Les années 60
Le
cas Bob Dylan
Le
singulier Bob Dylan a été à l’origine de plus
d’une révolution. Avant lui, personne n’aurait oser se
déclarer chanteur avec une voix si nasillarde. En étant
l’un des premiers à jouer aussi brillamment la carte de
l’introspection et des textes bien écrits, il a pavé la
route à quantité de compositeurs portés sur
l’intime. Capable de passer d’un style à un autre, Bob Dylan
n’a jamais été aussi populaire que lors des
années soixante.
Bob Dylan
The freewheelin'Bob Dylan
En
1963, lorsqu’il sort ce disque, Dylan est un inconnu qui a
entamé sa carrière un an auparavant avec un album de
reprises folk ni mieux ni moins bien que l’ensemble de la production
des nombreux pratiquants du genre essaimant alors Greenwich Village.
Avec « The Freewheelin’Bob Dylan », c’est
autre chose : une star est née. Une chanson, Blowin’In The
Wind , déchaîne les foudres des puristes folk qui y
voient une tentative très démago de séduire le
grand public.
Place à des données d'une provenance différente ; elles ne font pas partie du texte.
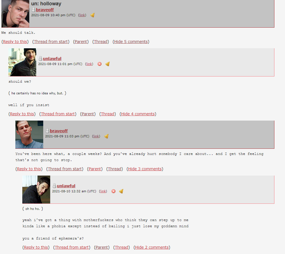Collapse replies using Hide 2 comments
The width and height of the screenshot is (285, 254).
tap(152, 247)
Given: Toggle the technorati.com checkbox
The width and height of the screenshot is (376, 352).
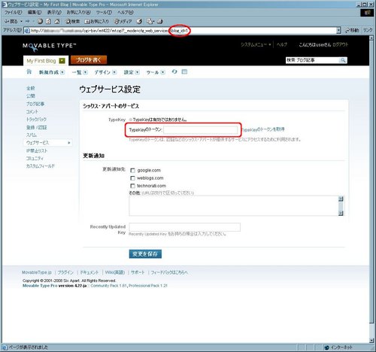Looking at the screenshot, I should pyautogui.click(x=132, y=186).
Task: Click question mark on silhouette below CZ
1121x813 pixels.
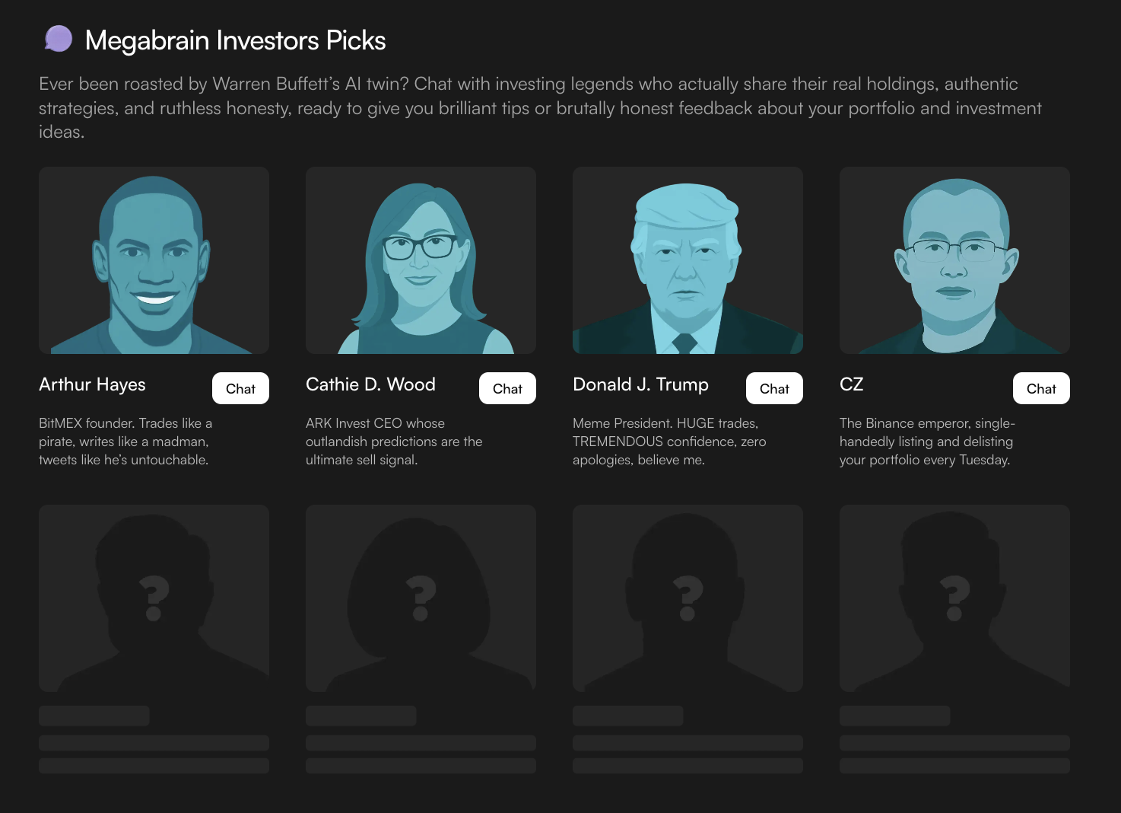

Le grand public, quant à lui, est effectivement
largement séduit.
D’autant que cet album à la pochette mythique
(Suze Rotolo, petit amie de l’époque, est au bras d’un Dylan
qui pourrait sortir d’un vieux Cassavetes) recèle
également d’autres diamants, comme cette première
version du sublime Girl From The North Country, Masters Of War, Don’t
Think Twice, It’s All Right ou encore A Hard Rain’s A-Gonna Fall…
Un
vrai coup de maître donc, et une leçon de songwriting
qu’on n’a toujours pas fini d’étudier en transpirant à
grosses gouttes.
Bob Dylan
Subterranean homesick blues
Une pochette sublime, une face électrique,
l’autre acoustique, et une enfilade de morceaux à se damner…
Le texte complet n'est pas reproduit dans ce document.